Task instructions:
In the records below, repeat word for word only the lines starting at the one that contains "Given: Pick the Кнопка element tile" and ending at the one that contains "Open the Grilled Chicken Rice Bowl image", pictures excluded.

Collected data:
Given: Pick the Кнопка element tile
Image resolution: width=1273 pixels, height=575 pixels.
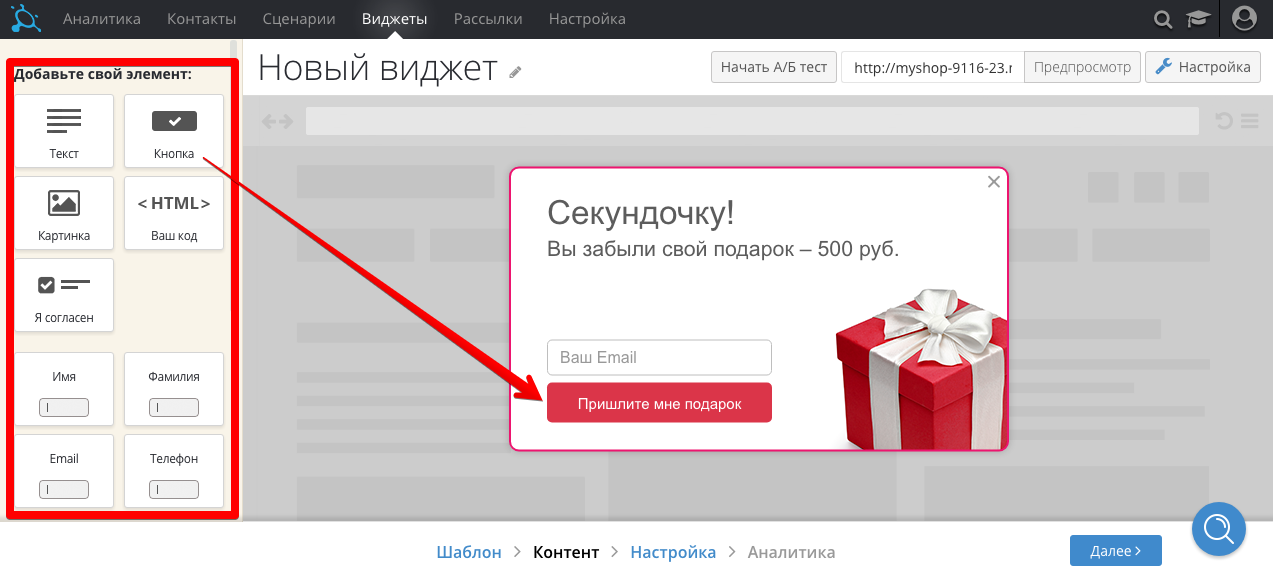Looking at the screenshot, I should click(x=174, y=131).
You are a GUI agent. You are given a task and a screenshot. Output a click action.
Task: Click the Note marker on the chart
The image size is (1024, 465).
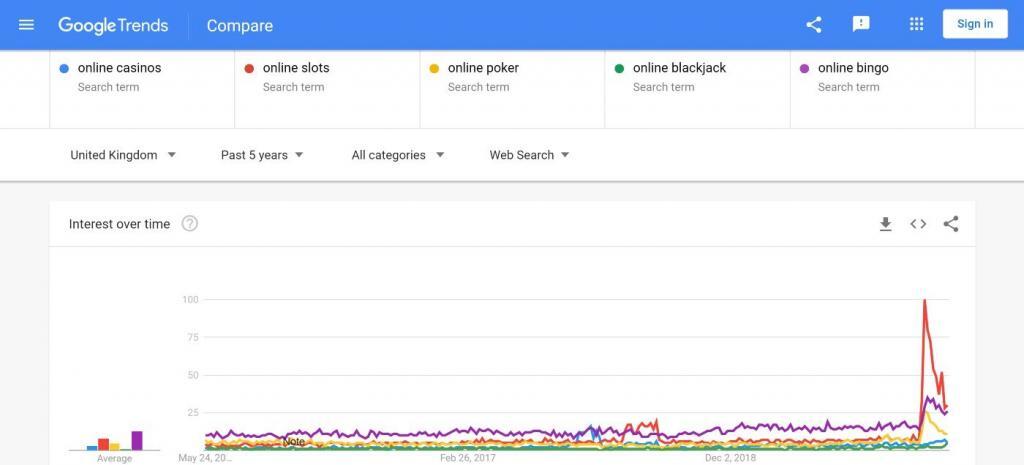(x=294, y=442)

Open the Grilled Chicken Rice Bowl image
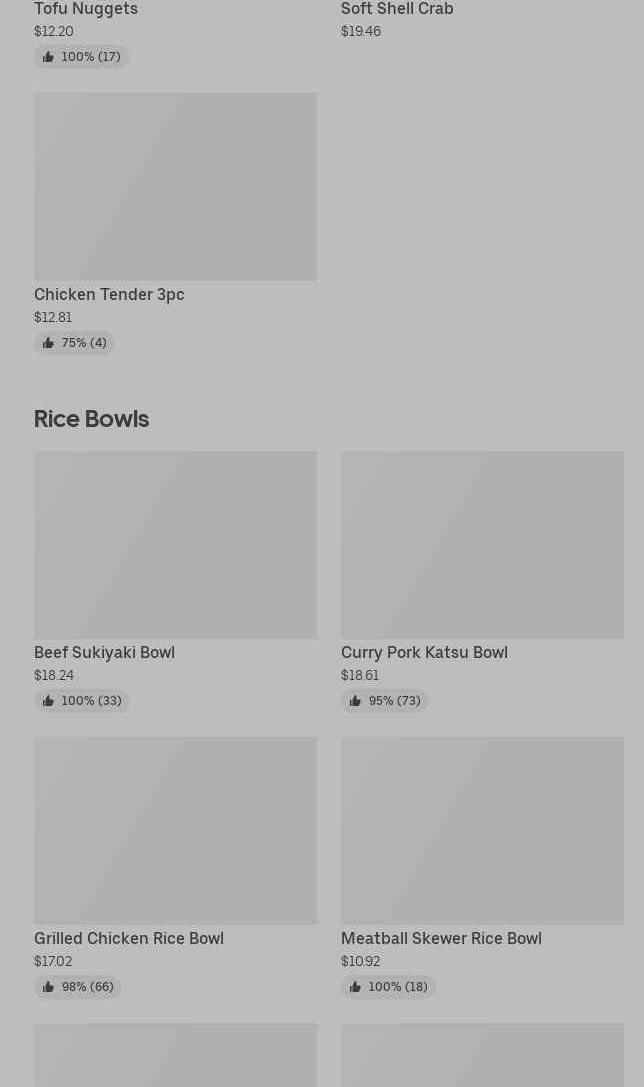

---

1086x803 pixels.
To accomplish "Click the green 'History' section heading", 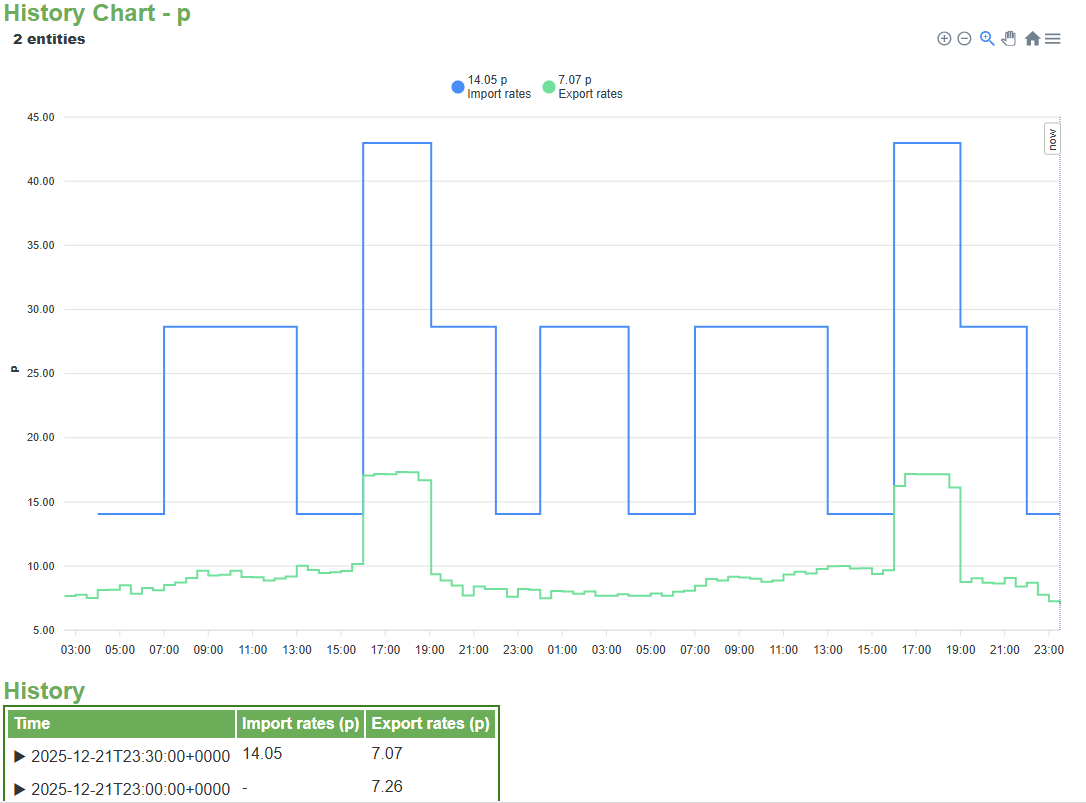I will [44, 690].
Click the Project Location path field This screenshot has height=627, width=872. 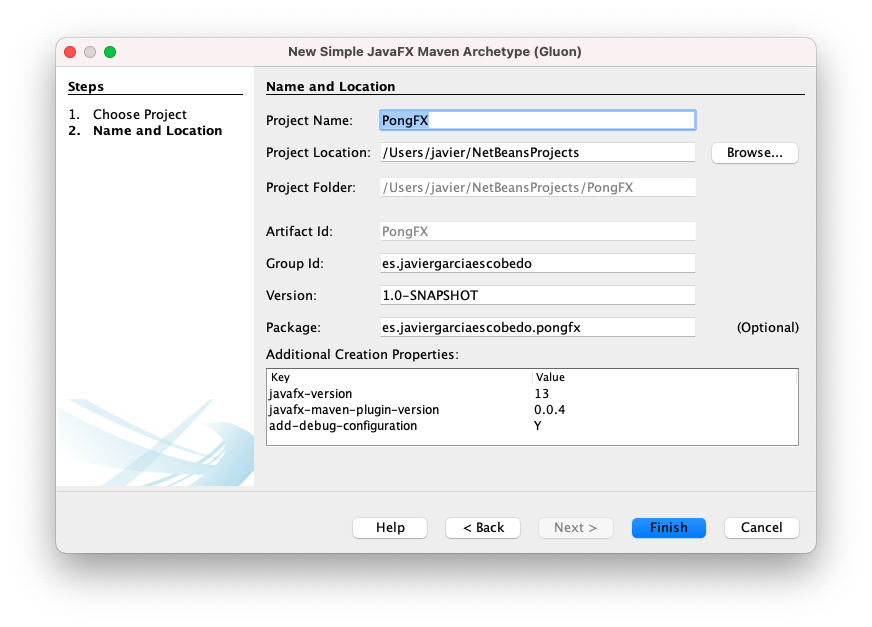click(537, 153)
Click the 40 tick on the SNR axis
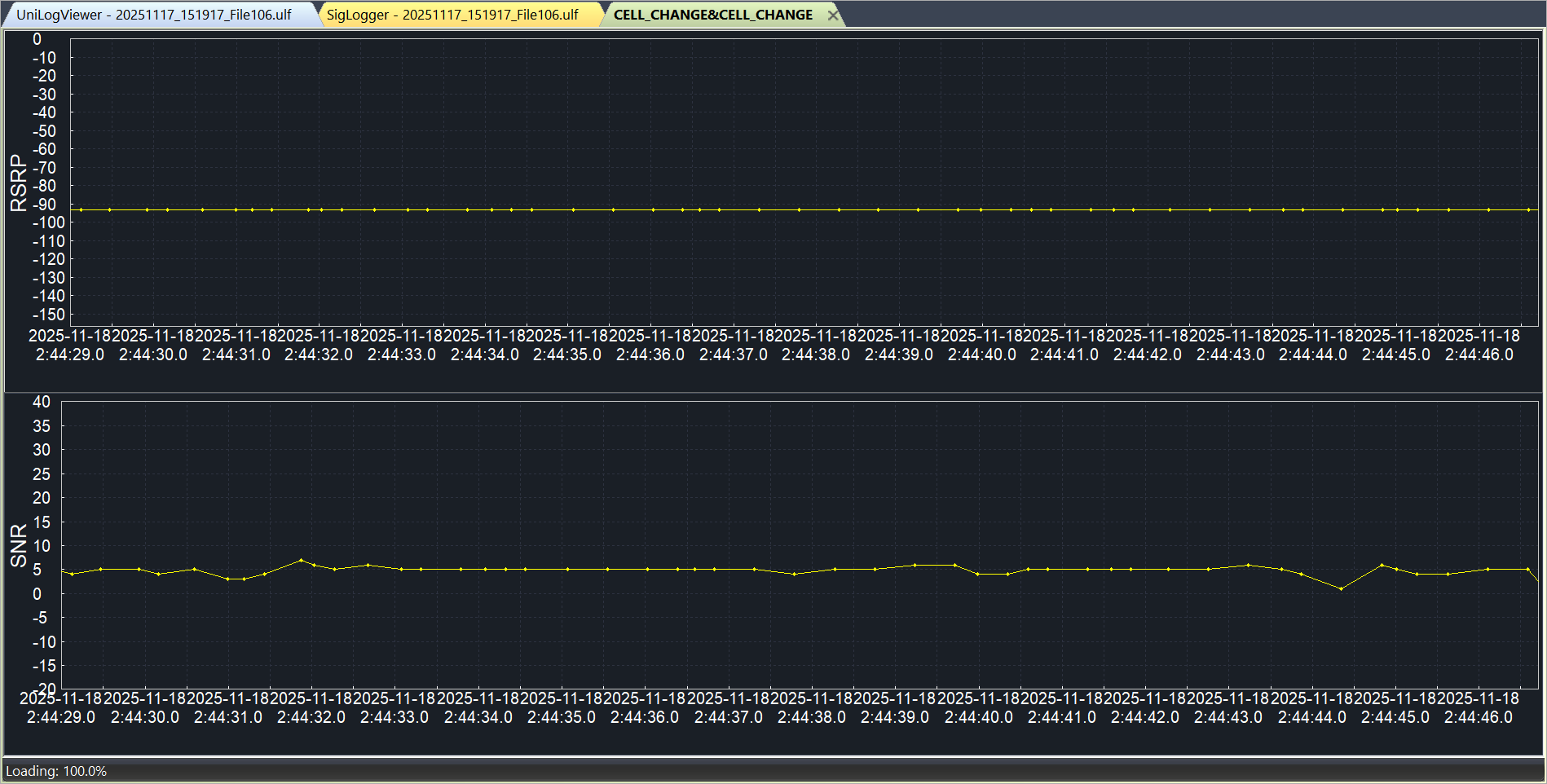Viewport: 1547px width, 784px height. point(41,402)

Solution to this task:
Given: Pick the Кнопка element tile
Image resolution: width=1273 pixels, height=575 pixels.
Looking at the screenshot, I should click(x=174, y=131).
You are a GUI agent. You are given a task and a screenshot. Output a click action.
Task: Click the Note marker on the chart
The image size is (1024, 465).
(x=294, y=442)

Open the Grilled Chicken Rice Bowl image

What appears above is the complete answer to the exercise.